Task – Please identify each row below that contains the string "Prácticas" with matching capitalization, and copy every such row in full.

Data for this task –
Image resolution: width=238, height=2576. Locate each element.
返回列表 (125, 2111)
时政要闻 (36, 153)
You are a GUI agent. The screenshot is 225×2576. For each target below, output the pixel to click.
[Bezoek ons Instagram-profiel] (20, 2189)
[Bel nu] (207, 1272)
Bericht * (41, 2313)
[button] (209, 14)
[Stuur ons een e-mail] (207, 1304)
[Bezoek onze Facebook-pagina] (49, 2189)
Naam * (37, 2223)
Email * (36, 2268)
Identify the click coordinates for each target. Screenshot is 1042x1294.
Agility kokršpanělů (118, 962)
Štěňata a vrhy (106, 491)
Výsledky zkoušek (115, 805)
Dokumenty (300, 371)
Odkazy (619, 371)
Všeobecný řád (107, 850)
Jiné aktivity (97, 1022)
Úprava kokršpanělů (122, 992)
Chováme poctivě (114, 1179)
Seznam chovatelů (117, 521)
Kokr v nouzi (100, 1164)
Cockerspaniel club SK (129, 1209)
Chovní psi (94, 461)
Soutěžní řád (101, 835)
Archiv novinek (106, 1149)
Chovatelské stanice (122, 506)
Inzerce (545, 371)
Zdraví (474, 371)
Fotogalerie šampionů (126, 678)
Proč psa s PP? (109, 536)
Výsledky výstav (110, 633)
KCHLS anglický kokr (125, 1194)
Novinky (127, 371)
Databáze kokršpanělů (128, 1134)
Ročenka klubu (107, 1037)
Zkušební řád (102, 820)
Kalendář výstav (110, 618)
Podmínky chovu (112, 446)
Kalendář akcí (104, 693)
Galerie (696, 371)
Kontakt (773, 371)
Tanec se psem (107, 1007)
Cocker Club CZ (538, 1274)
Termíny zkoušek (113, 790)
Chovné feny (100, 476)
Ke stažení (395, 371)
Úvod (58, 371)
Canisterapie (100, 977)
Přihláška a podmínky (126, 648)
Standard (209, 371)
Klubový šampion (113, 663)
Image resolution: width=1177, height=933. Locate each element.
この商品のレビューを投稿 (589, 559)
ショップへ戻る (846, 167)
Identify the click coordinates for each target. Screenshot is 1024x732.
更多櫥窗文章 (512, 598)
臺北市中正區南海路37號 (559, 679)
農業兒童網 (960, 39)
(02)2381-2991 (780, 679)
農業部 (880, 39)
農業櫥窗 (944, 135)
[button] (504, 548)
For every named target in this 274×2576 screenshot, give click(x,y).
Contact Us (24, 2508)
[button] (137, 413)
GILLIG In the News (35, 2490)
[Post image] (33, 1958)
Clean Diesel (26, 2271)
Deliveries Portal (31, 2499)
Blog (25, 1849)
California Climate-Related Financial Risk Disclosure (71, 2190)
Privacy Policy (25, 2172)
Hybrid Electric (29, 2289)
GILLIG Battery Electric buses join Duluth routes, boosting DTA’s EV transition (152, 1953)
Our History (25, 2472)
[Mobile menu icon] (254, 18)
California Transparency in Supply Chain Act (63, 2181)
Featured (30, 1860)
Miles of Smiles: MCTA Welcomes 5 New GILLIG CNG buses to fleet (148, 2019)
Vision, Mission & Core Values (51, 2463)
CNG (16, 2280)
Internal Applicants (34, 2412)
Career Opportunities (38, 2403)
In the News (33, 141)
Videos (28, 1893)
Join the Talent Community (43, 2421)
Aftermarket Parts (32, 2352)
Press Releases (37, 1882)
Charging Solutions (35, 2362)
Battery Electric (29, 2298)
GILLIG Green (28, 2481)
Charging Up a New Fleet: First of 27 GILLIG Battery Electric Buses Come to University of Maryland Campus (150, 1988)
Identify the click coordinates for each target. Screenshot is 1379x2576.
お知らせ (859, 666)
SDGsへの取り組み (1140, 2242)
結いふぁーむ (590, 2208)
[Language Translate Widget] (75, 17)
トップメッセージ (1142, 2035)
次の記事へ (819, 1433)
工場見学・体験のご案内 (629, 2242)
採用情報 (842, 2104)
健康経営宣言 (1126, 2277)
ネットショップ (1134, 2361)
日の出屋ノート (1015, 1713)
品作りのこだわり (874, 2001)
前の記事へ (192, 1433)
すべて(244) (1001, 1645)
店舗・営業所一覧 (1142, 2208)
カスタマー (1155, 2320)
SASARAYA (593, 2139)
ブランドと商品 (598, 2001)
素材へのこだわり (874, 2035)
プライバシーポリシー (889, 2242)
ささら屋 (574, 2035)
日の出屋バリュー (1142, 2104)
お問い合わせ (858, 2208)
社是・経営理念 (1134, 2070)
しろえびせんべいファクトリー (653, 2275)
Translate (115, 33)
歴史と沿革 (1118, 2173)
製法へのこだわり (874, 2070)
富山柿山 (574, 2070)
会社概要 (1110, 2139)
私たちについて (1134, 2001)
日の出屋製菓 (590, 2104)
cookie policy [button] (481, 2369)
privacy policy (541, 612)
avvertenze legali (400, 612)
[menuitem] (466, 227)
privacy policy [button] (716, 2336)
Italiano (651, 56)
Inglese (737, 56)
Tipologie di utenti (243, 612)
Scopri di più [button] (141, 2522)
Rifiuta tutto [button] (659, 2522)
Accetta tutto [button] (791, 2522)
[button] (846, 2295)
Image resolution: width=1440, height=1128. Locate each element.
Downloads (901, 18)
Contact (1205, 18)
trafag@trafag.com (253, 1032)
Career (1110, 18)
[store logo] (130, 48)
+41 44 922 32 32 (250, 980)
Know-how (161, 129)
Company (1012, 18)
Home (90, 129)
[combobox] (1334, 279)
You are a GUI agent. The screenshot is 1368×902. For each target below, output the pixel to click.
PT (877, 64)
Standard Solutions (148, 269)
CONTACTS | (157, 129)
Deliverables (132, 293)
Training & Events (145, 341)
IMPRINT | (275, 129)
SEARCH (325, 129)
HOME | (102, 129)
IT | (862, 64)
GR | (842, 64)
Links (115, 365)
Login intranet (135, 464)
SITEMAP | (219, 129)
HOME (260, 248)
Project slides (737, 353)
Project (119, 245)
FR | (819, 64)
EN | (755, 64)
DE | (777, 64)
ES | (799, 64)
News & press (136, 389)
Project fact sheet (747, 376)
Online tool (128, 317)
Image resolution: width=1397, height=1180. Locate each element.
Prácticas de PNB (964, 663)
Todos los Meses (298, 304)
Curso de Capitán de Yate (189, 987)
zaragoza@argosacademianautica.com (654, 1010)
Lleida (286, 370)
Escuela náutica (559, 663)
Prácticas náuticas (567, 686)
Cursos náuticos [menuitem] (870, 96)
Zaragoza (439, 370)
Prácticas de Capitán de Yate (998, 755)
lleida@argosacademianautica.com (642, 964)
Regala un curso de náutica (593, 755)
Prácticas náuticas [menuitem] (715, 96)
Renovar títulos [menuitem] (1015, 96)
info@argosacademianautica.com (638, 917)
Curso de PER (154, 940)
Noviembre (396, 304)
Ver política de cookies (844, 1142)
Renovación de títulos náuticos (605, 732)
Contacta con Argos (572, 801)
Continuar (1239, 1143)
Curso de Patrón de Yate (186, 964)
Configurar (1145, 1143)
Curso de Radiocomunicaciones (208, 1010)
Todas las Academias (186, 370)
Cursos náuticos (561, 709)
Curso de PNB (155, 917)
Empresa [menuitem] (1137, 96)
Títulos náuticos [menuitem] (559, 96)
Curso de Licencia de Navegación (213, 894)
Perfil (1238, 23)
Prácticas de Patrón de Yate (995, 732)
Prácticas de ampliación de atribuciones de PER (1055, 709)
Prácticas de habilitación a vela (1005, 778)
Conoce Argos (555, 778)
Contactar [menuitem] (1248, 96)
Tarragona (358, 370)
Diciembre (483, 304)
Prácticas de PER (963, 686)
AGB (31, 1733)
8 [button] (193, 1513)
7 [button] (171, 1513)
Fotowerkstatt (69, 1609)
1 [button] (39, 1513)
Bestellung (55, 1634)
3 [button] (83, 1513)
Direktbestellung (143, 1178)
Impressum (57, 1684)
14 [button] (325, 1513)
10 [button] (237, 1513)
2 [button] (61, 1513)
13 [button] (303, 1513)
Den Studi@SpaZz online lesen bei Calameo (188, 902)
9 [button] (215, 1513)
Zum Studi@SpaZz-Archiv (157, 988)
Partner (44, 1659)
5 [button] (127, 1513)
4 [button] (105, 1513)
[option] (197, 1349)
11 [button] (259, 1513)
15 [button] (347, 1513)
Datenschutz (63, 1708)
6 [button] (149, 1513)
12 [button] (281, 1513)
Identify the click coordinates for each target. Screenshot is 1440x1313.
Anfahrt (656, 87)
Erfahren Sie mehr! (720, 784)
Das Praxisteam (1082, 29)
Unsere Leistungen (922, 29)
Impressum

Solution for this exercise –
Prácticas de PNB (964, 663)
Prácticas náuticas (567, 686)
Prácticas de Capitán de Yate (998, 755)
Prácticas náuticas [menuitem] (715, 96)
Prácticas de Patrón de Yate (995, 732)
Prácticas de ampliación de atribuciones de PER (1055, 709)
Prácticas de habilitación a vela (1005, 778)
Prácticas de PER (963, 686)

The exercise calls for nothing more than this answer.